Sunday, November 20, 2011

The Human Condition

          After creating the found footage video, being able to shoot my own video seemed like it would be easy. However, it was not. Well, it wasn't until I found my concept. I decided to look into the concept of the human condition, particularly focusing on curiosity, isolation, and a fear of death. The human condition is supposed to surpass all details like gender, race, and class; it links humans together. What excited me the most about this project was the cooperation I received from my friends. Two people assisted me in the film, Marissa, the actress, also offered to create a small original score for the film with harp. Christy, another friend and vocalist, also offered to collaborate in the musical piece. I feel very lucky that they lent their musical art to my short art film. I may not have used as many filters and transitions as I did in my found footage film, but I do feel like I pushed myself further in other ways using the Final Cut Pro software. I especially appreciated the opacity and overlay features for this project, as I feel it allowed me to express something that would have been potentially difficult in the previous versions of the software. If I could change anything, however, it would be I would have remembered to remove the actress's keys, as they advertise Lawrence University, which places too fine a point on her location, removing ambiguity.

I Want to Line the Pieces Up

I Want to Line the Pieces Up is a short film about the human condition. Specifically, it focuses on the ideas of curiosity and fear of death, ideas that are very much a part of this concept.

Monday, November 14, 2011

Appropriate Appropriation

          From the beginning, I had a clear concept of what social issue I wanted to critique in my video. I chose body image in women. However, as soon as I knew what I wanted to do, I realized all of the problems I would face. How do I appropriate without stealing? Is that under five seconds of that song? What if someone already remixed this, do I need to remix it further? It seemed a daunting task to make such a short video. A question I found myself pondering often during my process was how changed and broken up do sound clips need to be to no longer be considered the originals, as I did not want to infringe on the many copyright laws that exist in this day and age. As Lawrence Lessig states, "We thus live in an era of "illegal art"-not because of the political message of the art, not because of its morality, but because to use and reuse without permission is deemed a crime." I focused a large amount of effort into making sure I stayed within legalities during my process, but I learned you have to be very mindful and always paying attention. I agree copyright should protect artists and people, but then again if the material is changed sufficiently, I think artists should be able to use more than a measly five seconds. Lawrence Lessig also wrote, "The mix produces the new creative work-the "remix."" My question as an artist is still the same: how do we properly remix media to create art if there are laws at preventing this every step of the way?
          Copyright issues aside, I also wasn't sure I would be able to completely avoid the PSA feeling while making a video about a social issue. My art does not normally focus on issues like this, so I really had to push myself to create an artistic video using found footage without stepping on any legal toes. I feel as though I was successful, but my video may still be a bit too linear for my liking.
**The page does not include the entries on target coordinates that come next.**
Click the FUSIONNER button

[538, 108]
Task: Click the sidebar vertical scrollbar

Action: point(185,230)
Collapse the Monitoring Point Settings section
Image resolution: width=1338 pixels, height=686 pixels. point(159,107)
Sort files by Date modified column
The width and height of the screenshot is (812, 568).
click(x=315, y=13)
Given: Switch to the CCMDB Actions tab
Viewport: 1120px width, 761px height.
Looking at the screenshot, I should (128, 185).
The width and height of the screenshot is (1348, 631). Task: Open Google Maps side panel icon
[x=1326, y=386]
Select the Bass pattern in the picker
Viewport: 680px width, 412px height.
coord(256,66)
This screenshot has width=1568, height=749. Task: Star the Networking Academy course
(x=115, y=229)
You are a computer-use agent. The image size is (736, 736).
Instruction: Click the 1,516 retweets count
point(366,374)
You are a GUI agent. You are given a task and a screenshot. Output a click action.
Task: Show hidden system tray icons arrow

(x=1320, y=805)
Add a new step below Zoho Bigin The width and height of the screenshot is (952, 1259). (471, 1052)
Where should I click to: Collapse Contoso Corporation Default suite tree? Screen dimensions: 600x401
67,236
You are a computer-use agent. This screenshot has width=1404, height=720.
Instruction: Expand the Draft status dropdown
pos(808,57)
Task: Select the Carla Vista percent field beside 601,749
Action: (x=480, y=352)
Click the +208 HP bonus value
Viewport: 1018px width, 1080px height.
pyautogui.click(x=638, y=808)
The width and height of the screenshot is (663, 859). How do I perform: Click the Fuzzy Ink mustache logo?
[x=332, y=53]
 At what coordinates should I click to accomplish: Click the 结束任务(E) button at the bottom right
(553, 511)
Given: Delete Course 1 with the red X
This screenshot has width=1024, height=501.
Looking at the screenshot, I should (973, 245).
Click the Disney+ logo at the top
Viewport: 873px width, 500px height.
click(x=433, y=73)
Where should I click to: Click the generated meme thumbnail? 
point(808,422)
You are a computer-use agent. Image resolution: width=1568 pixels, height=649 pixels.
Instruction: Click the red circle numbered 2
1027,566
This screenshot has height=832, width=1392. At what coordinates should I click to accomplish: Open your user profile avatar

Thursday, November 3, 2011

Modernly Antique

          After doing research and collecting a lot of information on Evan Baden, I definitely feel like I now understand his outlook on new media art. Evan Baden is young, at age 26, he is only five years older than I am. He continues to successfully exhibit his undergraduate body of work, as well as his current body of work-oftentimes around the world. I feel slightly unsuccessful knowing how much he completed by the time he reached where I am in school! I'm joking of course, slightly. I really appreciated the fact that Evan Baden still uses a film camera, a Canham 4x5, to be exact. I feel like he produces formally and aesthetically beautiful images using the hybrid method of film negatives scanned into Photoshop. Process aside, I very much enjoyed researching Evan Baden. His two main bodies of work deal with how technology affects the youth of today. When I was in my first darkroom photography class, almost every project I completed involved technology as a large part of my subject matter. I was able to identify with Evan Baden's concepts, as well as think very deeply about how technology has affected the way I personally have grown up. I am referring specifically to The Illuminati series, which depicts youths blankly staring at technology, bathed in an ethereal light. He exhibits with other modern artists, including Ai Weiwei and Kalup Linzy, but he really doesn't have a lot in common with them, artistically. I think his critique of youth and technology has a lot more in common with Ryan Trecartin. If Evan Baden continues to produce works and builds off of the concepts he has already produced, I am sure his place as a new media artist will only continue to be assured.